Vorliegender Text:
※

Botschaft und Seele

Madeleine Peyroux – „Anthem“

von Frank Becker

Anthem
 
Madeleine Peyroux
 
Madeleine Peyroux ist ein Solitär auf dem Musikmarkt und eine ganz große Nummer im Jazz. Jetzt, acht Alben und 22 Jahre nach ihrem sensationellen Debüt „Dreamland“ stellt sie ihr hinreißendes neues Album „Anthem“ vor – und übertrifft sich selbst damit ein weiteres Mal. Begleitet von bewährten Kollegen wie Larry Klein, Dean Parks, David Baerwald, Brian MacLeod und Patrick Warren und produziert von Larry Klein ist eine ganz außergewöhnliche, vom ersten Akkord an faszinierende Schallplatte entstanden, die ich diesmal bewußt unter „Chanson“ einordne – der Texte, der Arrangements und der Performance Madeleine Peyroux´ wegen – wenn auch der Jazz durchaus nicht zu kurz kommt.
 
Schon der swingende Opener „On My Own“ aus Peyroux´ Feder geht mit dem Intro von Andy Martins Posaune und dem gewissen Kick von Madeleine Peyroux´ Stimme unmittelbar unter die Haut. Dankenswerterweise liegt ein Booklet bei, das alle Texte transportiert und dem Zuhören die angenehme Dimension des Mitlesens beigibt. Da gibt es zum einen kein Rätselraten, was die Sängerin uns da erzählt, zum anderen den ganzen Genuß auch der Poesie neben der grandios arrangierten Musik, die bis auf zwei Titel („Anthem“ von Leonard Cohen und „Liberté“ von Paul Eluard) komplett von der Band geschrieben wurde.

※

Einträge aus einem Zeige-Datensatz:

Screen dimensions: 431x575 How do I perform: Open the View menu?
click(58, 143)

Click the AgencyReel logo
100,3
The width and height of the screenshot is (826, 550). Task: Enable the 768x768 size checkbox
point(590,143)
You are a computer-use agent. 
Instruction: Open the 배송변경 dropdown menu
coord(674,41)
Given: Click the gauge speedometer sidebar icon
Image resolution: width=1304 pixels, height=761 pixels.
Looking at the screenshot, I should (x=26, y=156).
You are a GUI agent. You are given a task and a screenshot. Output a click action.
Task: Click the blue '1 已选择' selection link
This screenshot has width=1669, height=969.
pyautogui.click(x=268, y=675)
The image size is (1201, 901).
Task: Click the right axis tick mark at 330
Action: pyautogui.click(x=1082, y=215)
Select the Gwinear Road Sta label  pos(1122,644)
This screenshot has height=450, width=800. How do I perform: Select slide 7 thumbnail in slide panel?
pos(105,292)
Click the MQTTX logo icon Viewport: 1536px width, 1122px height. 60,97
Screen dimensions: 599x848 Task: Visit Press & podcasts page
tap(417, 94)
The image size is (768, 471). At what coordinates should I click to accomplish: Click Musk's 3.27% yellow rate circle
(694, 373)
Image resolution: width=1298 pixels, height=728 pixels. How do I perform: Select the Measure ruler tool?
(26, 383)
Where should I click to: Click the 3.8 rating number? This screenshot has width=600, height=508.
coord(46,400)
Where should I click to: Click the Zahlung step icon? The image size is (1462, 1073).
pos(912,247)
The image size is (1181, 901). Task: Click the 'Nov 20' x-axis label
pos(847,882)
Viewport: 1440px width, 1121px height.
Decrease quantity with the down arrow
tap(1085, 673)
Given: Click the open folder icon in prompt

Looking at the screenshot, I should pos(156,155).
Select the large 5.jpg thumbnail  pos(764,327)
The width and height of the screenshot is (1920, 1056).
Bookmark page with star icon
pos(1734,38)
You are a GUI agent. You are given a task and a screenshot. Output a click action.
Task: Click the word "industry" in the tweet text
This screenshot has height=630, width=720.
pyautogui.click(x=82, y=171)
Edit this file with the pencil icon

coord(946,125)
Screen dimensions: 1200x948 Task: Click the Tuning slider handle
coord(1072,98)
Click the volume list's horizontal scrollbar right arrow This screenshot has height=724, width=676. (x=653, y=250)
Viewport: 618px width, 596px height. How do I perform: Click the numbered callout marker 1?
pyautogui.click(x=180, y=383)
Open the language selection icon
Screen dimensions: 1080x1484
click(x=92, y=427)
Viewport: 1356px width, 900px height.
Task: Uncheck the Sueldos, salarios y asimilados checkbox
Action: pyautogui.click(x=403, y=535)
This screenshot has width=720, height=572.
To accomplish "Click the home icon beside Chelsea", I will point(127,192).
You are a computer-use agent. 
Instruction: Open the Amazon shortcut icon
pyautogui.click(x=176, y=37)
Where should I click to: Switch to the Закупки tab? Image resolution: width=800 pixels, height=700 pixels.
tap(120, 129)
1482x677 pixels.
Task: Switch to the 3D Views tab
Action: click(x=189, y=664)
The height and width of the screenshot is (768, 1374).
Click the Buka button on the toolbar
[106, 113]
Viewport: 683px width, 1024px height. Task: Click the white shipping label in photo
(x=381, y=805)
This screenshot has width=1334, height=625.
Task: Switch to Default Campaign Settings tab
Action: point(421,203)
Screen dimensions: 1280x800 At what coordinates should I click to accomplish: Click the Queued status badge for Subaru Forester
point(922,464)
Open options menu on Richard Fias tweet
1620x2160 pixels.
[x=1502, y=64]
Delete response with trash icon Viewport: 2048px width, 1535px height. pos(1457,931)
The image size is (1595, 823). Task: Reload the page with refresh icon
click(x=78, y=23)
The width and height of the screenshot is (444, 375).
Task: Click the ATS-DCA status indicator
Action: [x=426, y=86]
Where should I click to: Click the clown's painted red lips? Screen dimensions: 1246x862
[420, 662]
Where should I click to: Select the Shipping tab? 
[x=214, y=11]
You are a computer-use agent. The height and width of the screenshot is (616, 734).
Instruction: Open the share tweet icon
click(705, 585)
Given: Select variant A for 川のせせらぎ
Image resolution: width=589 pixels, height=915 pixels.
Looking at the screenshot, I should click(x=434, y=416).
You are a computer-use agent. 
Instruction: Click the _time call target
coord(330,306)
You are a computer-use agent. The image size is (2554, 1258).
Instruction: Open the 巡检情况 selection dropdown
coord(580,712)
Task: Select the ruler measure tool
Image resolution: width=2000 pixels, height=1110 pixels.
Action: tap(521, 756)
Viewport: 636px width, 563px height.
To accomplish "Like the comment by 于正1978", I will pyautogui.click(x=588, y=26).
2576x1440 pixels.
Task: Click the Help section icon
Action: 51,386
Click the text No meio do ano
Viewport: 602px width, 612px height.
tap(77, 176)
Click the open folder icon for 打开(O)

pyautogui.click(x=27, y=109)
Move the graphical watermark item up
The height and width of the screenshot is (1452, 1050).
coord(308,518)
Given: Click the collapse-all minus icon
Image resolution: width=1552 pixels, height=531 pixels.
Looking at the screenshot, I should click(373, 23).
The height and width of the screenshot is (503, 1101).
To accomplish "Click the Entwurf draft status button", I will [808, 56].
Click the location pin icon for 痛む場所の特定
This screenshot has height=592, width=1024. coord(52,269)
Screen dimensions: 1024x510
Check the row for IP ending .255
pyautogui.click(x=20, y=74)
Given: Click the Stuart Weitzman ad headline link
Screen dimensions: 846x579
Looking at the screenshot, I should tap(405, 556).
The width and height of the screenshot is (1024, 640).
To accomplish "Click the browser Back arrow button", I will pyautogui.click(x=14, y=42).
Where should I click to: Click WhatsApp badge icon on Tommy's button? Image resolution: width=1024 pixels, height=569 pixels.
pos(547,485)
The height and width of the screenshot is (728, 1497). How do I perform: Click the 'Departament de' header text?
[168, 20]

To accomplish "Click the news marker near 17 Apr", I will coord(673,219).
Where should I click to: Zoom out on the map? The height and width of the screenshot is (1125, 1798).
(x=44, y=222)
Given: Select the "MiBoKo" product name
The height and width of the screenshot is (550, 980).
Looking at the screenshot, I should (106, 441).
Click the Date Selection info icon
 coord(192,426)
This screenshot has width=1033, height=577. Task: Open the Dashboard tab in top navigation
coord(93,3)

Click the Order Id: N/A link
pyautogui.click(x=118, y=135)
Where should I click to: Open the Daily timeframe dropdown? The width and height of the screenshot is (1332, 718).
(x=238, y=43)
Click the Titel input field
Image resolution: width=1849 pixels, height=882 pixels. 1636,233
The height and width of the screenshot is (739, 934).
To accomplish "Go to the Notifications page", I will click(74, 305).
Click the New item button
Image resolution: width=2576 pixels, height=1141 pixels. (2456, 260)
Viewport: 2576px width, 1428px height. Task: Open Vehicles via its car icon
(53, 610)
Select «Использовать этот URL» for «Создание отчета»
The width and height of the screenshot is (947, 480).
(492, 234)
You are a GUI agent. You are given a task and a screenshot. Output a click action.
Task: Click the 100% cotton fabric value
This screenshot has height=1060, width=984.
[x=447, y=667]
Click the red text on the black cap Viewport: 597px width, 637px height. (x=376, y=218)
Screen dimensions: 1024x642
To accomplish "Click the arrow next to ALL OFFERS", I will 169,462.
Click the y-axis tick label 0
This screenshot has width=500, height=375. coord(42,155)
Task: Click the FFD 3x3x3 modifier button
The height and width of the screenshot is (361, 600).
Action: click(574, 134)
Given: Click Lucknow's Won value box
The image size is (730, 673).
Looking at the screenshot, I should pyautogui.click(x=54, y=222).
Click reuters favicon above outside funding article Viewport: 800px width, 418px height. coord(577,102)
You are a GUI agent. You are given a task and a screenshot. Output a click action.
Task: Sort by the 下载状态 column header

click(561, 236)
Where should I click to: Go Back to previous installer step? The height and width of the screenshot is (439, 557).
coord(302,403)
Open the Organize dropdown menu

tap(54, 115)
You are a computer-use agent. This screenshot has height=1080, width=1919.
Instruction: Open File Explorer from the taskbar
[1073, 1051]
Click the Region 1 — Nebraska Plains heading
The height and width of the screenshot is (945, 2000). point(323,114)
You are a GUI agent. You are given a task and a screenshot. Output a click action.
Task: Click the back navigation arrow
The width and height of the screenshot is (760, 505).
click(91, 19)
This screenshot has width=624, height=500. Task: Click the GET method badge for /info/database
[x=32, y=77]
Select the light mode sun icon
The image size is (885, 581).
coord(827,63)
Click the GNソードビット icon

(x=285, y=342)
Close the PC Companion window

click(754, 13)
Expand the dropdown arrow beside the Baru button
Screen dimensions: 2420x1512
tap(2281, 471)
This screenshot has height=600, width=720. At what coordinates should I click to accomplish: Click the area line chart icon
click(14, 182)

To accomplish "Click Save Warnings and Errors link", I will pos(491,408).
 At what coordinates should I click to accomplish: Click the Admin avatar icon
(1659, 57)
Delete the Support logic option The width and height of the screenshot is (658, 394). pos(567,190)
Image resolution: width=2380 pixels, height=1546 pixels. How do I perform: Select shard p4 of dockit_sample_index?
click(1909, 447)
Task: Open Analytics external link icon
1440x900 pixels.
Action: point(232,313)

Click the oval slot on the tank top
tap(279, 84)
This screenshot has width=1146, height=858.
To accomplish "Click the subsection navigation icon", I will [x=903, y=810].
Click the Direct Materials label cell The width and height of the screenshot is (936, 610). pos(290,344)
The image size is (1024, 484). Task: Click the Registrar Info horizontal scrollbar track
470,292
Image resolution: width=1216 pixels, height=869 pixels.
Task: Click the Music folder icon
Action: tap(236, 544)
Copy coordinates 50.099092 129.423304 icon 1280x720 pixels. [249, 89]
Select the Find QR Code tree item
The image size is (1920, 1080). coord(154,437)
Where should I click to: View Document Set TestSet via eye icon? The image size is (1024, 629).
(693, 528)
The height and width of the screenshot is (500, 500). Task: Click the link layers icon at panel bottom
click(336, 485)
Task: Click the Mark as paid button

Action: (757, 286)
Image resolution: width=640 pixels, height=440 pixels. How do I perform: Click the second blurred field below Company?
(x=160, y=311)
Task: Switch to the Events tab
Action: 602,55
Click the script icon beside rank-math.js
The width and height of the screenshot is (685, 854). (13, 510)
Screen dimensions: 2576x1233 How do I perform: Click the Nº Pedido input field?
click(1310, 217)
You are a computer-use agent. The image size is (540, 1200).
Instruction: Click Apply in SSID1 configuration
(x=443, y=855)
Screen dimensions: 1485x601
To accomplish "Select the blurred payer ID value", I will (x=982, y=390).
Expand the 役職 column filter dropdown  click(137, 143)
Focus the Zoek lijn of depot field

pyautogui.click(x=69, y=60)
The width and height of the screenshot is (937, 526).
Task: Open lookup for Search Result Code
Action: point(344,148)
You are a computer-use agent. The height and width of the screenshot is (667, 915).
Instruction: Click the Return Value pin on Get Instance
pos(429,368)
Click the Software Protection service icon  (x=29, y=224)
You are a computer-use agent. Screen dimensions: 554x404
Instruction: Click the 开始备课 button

※

Aufgabe A: Fassen Sie den Absatz der Albumbesprechung, der mit „Schon der swingende Opener“ beginnt, knapper zusammen, ohne seine wesentlichen Fakten wegzulassen.
Aufgabe B: Schreiben Sie aus den Einträgen die Zeilen von der Zeile mit „You are a computer-use agent. This“ bis zur Zeile mit „tap(2281, 471)“ unverändert ab. Beide Zeilen gehören dazu.

Lösung A: Der swingende Opener „On My Own“ stammt von Madeleine Peyroux selbst. Mit Andy Martins Posaune im Intro und dem besonderen Kick ihrer Stimme geht er sofort unter die Haut. Ein beiliegendes Booklet enthält alle Texte und ermöglicht das Mitlesen. So muss man nicht rätseln, was die Sängerin erzählt, und kann neben der grandios arrangierten Musik auch die Poesie genießen. Bis auf zwei Titel hat die Band die Musik vollständig selbst geschrieben: „Anthem“ stammt von Leonard Cohen, „Liberté“ von Paul Eluard.

Lösung B:
You are a computer-use agent. This screenshot has height=1080, width=1919.
Instruction: Open File Explorer from the taskbar
[1073, 1051]
Click the Region 1 — Nebraska Plains heading
The height and width of the screenshot is (945, 2000). point(323,114)
You are a GUI agent. You are given a task and a screenshot. Output a click action.
Task: Click the back navigation arrow
The width and height of the screenshot is (760, 505).
click(91, 19)
This screenshot has width=624, height=500. Task: Click the GET method badge for /info/database
[x=32, y=77]
Select the light mode sun icon
The image size is (885, 581).
coord(827,63)
Click the GNソードビット icon

(x=285, y=342)
Close the PC Companion window

click(754, 13)
Expand the dropdown arrow beside the Baru button
Screen dimensions: 2420x1512
tap(2281, 471)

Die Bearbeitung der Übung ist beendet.